Nothing seemed to delight the little girl more than lying on her back on the seats with her arms and legs spread wide apart, gazing upward into the network of long-dangling, glaring ceiling lights. She writhed like a psyched-up snake, shrieking and flapping her arms and legs as if in anticipation of embracing the whole Universe with its gorgeous rainbow of textures, odors and colors, as if wanting to match those universal feelings with her own and unrestrainedly multiply them and send them forth anew like her own screeching laughter echoing among the ceiling's glaring points of light and emptiness.
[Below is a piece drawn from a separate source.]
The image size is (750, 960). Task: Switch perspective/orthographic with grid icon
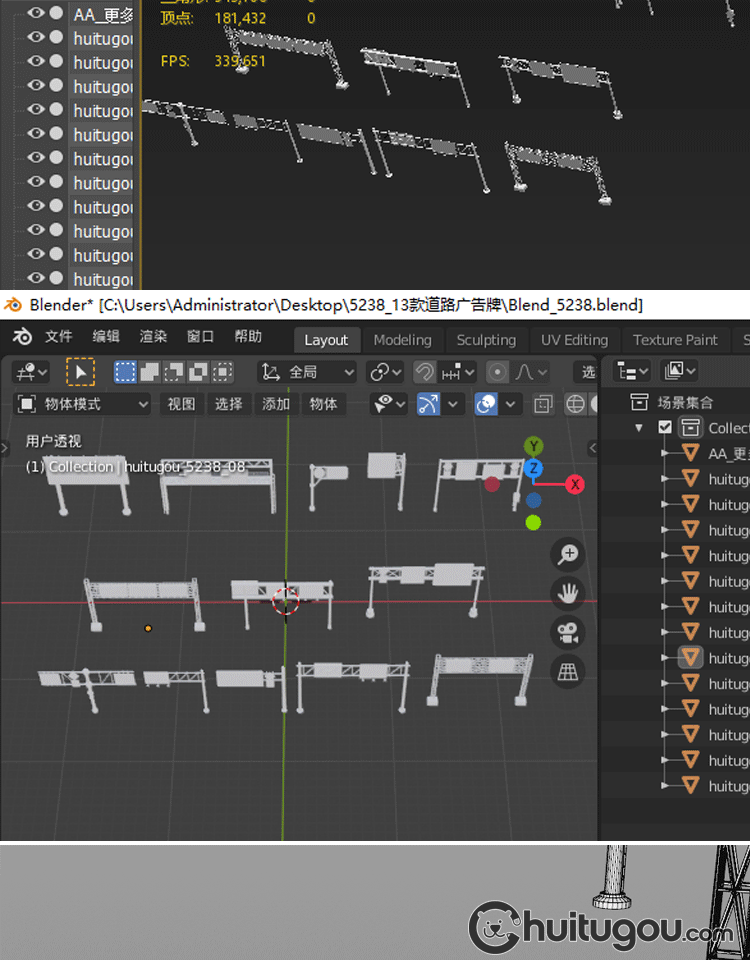[x=567, y=671]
On Wednesday morning as I descended from the Oriente bus in downtown Pisté, I thought how I'd like to experience my walk to the Hacienda just as the little girl had the bus station's benches. First I'd visit the frutaría with its fragrant bins filled with green cabbage, orange oranges and yellow bananas, then I'd hike out of town into the ruin zone with its streaming lines of international visitors, idling tour buses and of course the mind-bending ruins themselves, and finally I'd reach the quiet, shadowy world of the Hacienda.
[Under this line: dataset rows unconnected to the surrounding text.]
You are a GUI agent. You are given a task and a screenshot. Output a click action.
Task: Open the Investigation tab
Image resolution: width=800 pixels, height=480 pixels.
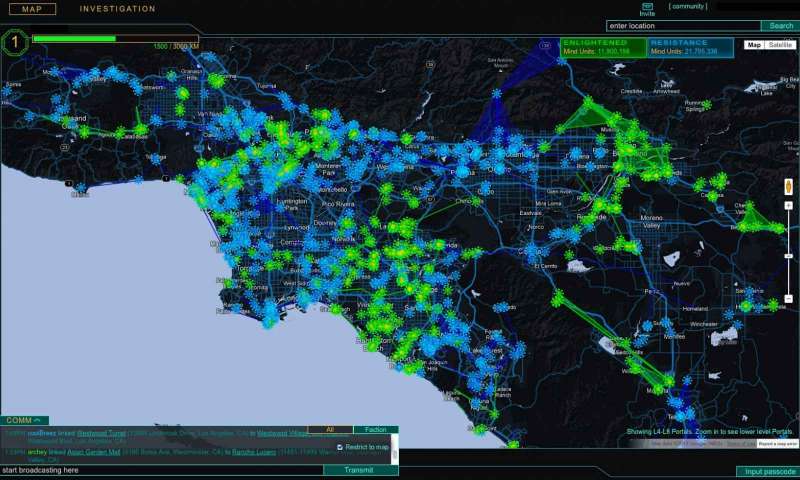click(117, 9)
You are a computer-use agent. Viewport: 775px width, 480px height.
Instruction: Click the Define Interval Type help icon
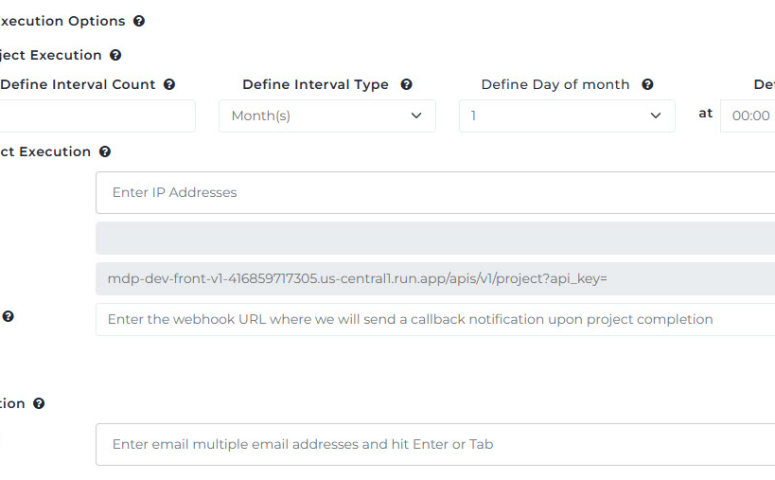point(406,85)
In fact, it was a good walk. I saw Melodious Blackbirds stealing corn from fields next to the road, and summery white cumulus clouds in a blue sky, and my sweating skin was cooled by a fresh breeze from the west. When I hiked by the vast Pyramid of Kukulcán I thought about a certain curvature of the Mayas' history, their jungle origin, their defeat and enslavement by Cross-bearing Spaniards, and the subsequent mingling of the two cultures, leading to today's thatch-roof huts equipped with satellite dishes.
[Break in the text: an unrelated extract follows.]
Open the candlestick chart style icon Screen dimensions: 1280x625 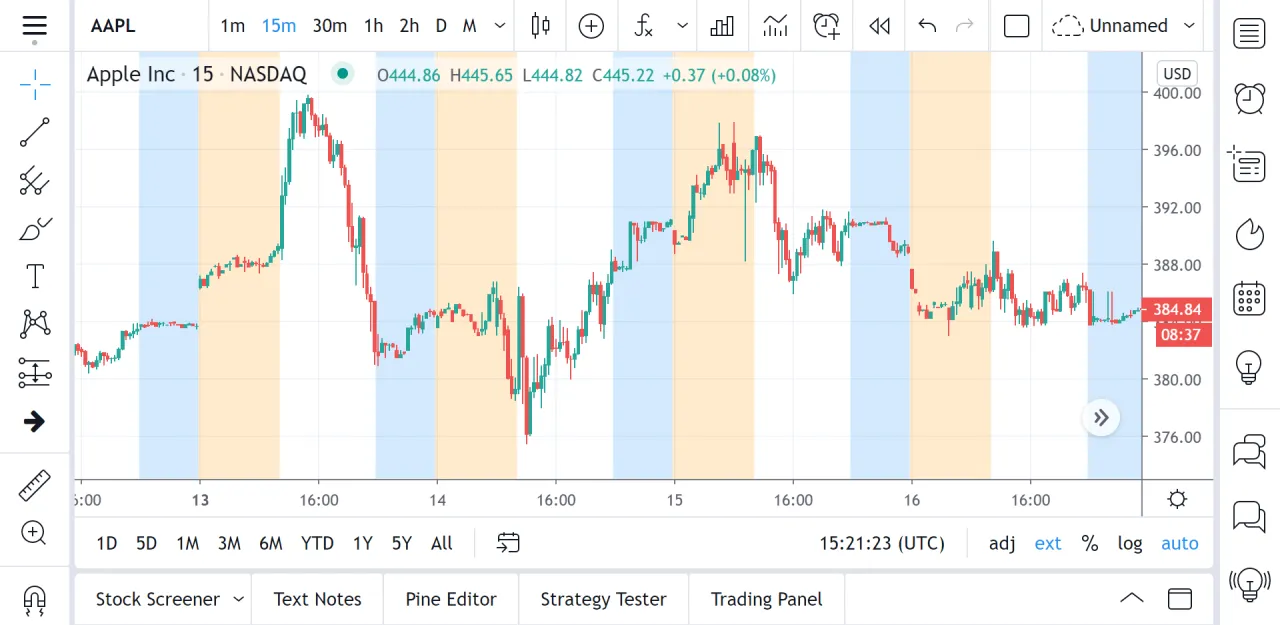point(540,26)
And as I walked into the Hacienda's quiet shadiness I thought of my own attempts to put together a life consisting of 68 years of memories, built-up opinions and vestiges of programming both genetic and societal, and I saw myself squirming on a seat's bottom formed for something much larger than myself, gazing into a vastness almost blinding with uninterpretable points of light and shifting zones of glare.

And then I wondered: At that very moment might there be a higher form of something watching me and my existential squirmings, enjoying Herself enormously, exactly as I had watched the little girl?

And I wondered whether it might be that the whole Universe with all its joyfully and sufferingly evolving things constitutes a kind of squirming-while-gazing-upward. Could it be that the little girl, and my watching and having feelings for the little girl, and the thing maybe watching me and having feelings as I watched the little girl... all somehow on some level of reality might resolve into what anyone could identify as childlike laughter lighting up a Universe with its ricocheting echoes and ever-outward proliferation?